The challenge to accommodation or rather adaptation is so dynamic at the Border due to tremendously intensive processes, such as migration, a salient feature of living on the Border, problems in unemployment, in sewage, in transportation, in education and in other areas must be emphasized in the development of harmonious relationships, not necessarily in agreement, but harmonious ones; that's a feature of the Border. You understand many things in terms of accommodation if I tell you the area is a Border region. This intense contrast at the Border between the two countries makes you wonder how harmonious these networks will be, and how this process of accommodation at the Border related to the development of an unequal relationship between the people of the two countries. It makes me wonder about the future of our notions of sovereignty as a dogma, and I still believe in it. Indeed sovereignty is a very important notion and concept but in many respects it is a notion that is not consistent with every day life at the border, and may interfere with the maintenance of many networks. Somehow we have to integrate the notion of sovereignty as your legitimate right to define what you want to be as a country, as a people and as a nation with the effort to increase opportunities of contact between the peoples living on either side of the border.

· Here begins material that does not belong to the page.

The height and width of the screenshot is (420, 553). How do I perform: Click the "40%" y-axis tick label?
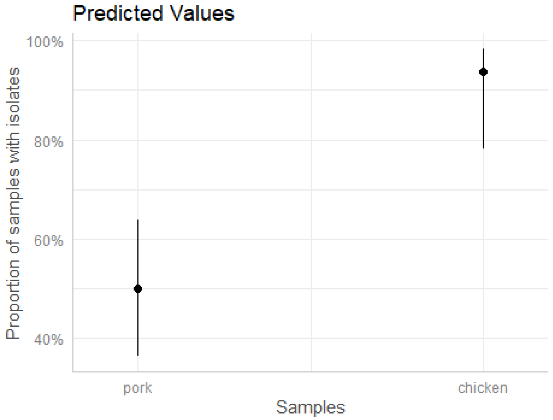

SAMORA. Isn't there another element here? There's such a tremendous interdependence between Mexico and the United States. United States capitalism needs a country like Mexico and Mexico needs capitalistic technology, notions, knowledge, etc.. If we were really serious about solving the problems of the Border, don't you think the U.S. could close the border tomorrow? The interdependence, however, is so great. Does the United States want another Cuba? Mexico is a border. My feeling is that the rhetoric will continue at the macro level.

 

III. F. BORDER STUDIES METHODOLOGY

[Researching a region as complicated as the United States-Mexican Border presents a host of challenges--language, incompatible databases, lack of information, two social systems, etc.. However, as all of the participants explain, the arena provides much material for the development of innovative methodologies in many disciplines, as all have done.]

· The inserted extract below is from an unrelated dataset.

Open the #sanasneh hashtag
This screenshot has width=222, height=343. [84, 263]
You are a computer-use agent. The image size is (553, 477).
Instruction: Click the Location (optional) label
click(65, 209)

LOOMIS. Well, as I tried to indicate, we were in quest of knowledge. You can't be in quest of knowledge without paying attention to your instruments. We were using the Border quite consciously in an effort to test various kinds of instruments. I can remember that a couple of us made a special trip to Princeton to talk with Hadly Cantrell about their self-anchorage scale which they had developed. We used it. But this was the first time it was ever used in this manner. This so-called self-anchorage scale was not only an effort to quantify but to remove and to place back on the respondent as much responsibility for evaluating as much as possible without making it completely open-ended.

Nonetheless, we did use it and we did find some difference between Mexico and the United States reflected by these instruments. In what I've been calling the U.S. Mexican- American or Hispanic community there has been some differences between Mexico and the United States reflected by these instruments. In what I've been calling the U.S. Mexican American or Hispanic community, there has been some rather great changes as indicated by the use of the instrument. Among all those interviewed in 1963, not one informant mentioned ethnicity as a means of identifying himself. In one study done in 1970, one out of four Hispanic laborers in the Yakima Valley in Washington State mentioned ethnicity when the same procedures were used. We believe the civil rights movement involving Blacks and Chicanos have been accompanied by increased reference to ethnicity as a means of identification.

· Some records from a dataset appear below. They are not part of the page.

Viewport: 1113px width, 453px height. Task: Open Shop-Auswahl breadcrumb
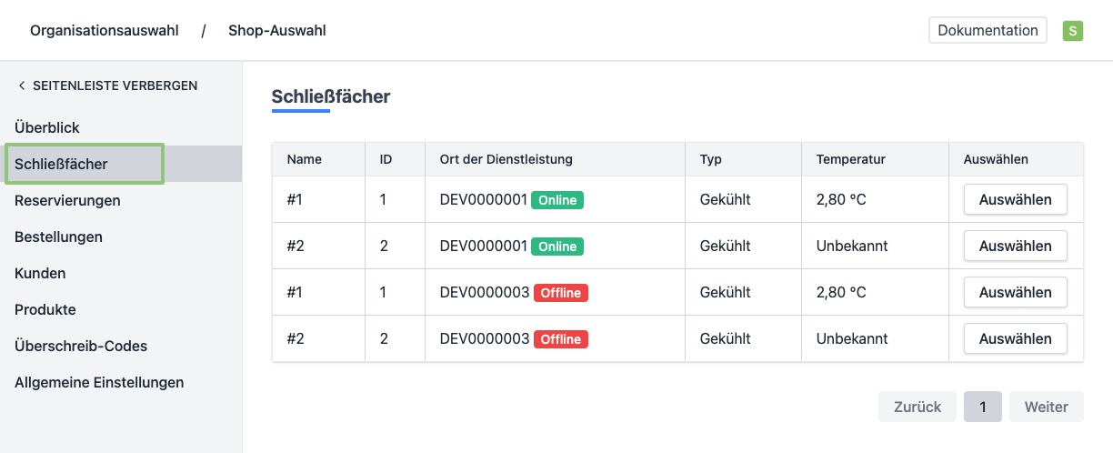coord(276,31)
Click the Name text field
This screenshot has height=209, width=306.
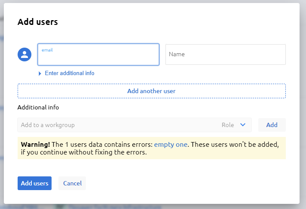[225, 55]
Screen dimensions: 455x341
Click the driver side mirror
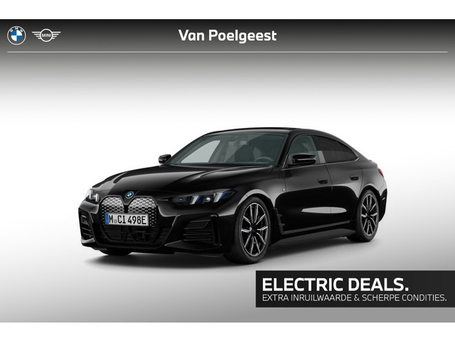click(x=304, y=159)
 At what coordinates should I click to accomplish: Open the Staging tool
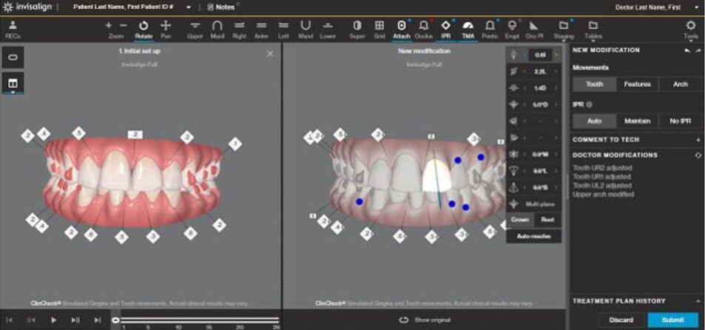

Another instrument we used the so-called social distance scale, which was more effective in reflection of differences in informants' attitudes in Mexico as compared with the United States. Over the last forty years this scale, developed by the sociologist, Bogardus , has been used to ascertain to whom various groups desire or are willing to relate themselves to one another.

Suffice it to say that our use of the social distance scale revealed important differences in Mexicans, U.S. Hispanics and others. Those interested may read about this in Jeanne Gullahorn's and my study, Comparison of Social Distance Attitudes in the United States and Mexico. The use of the scales demonstrates the importance of finding culturally equivalent terms. For instance, citizenship must mean something different in Mexico than in the United States; the same holds for neighborhood. Mexicans tend to be more prejudiced than Americans in terms of whom they will accept a fellow citizens and/or neighbors from a different culture. Use of the social distance scale shows that Mexicans throw up higher barriers or boundaries to other cultural groups than do Americans, when such terms as fellow citizens, neighbors, work group members and family members are used to find out the acceptability of non-Mexicans to such groups. However, with Mexicans' prejudice scores measured in this manner decrease more with increased education than they do with Americans. In general, if Mexicans had the same level of education as Americans, their prejudice scores as measured by the social distance scale would not be so great as those revealed in our study.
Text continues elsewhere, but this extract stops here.